**ENTRIES PROVIDED**:
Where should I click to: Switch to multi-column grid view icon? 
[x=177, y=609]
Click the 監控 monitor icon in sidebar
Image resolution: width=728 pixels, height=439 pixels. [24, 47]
---
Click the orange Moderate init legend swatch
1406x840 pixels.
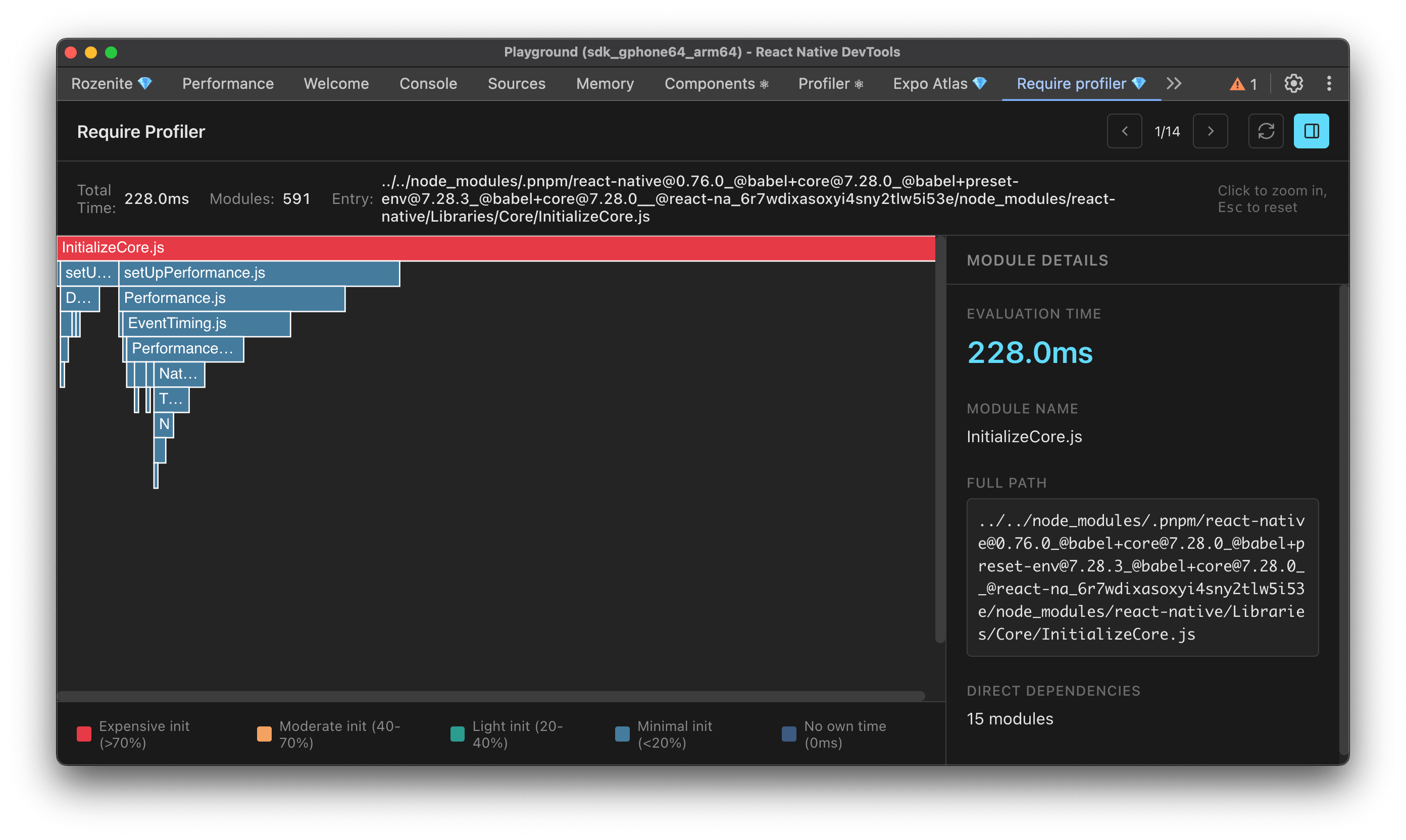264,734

**INSTRUCTIONS FOR THE TASK**:
Please rewrite only the part of the items that opens with the line containing "Where should I" and closes with the line containing "Image resolution: width=728", changing "sidebar" to "navigation panel" and keeping everything else the same.

**FULL ANSWER**:
Where should I click to: Switch to multi-column grid view icon? 
[x=177, y=609]
Click the 監控 monitor icon in navigation panel
Image resolution: width=728 pixels, height=439 pixels. [24, 47]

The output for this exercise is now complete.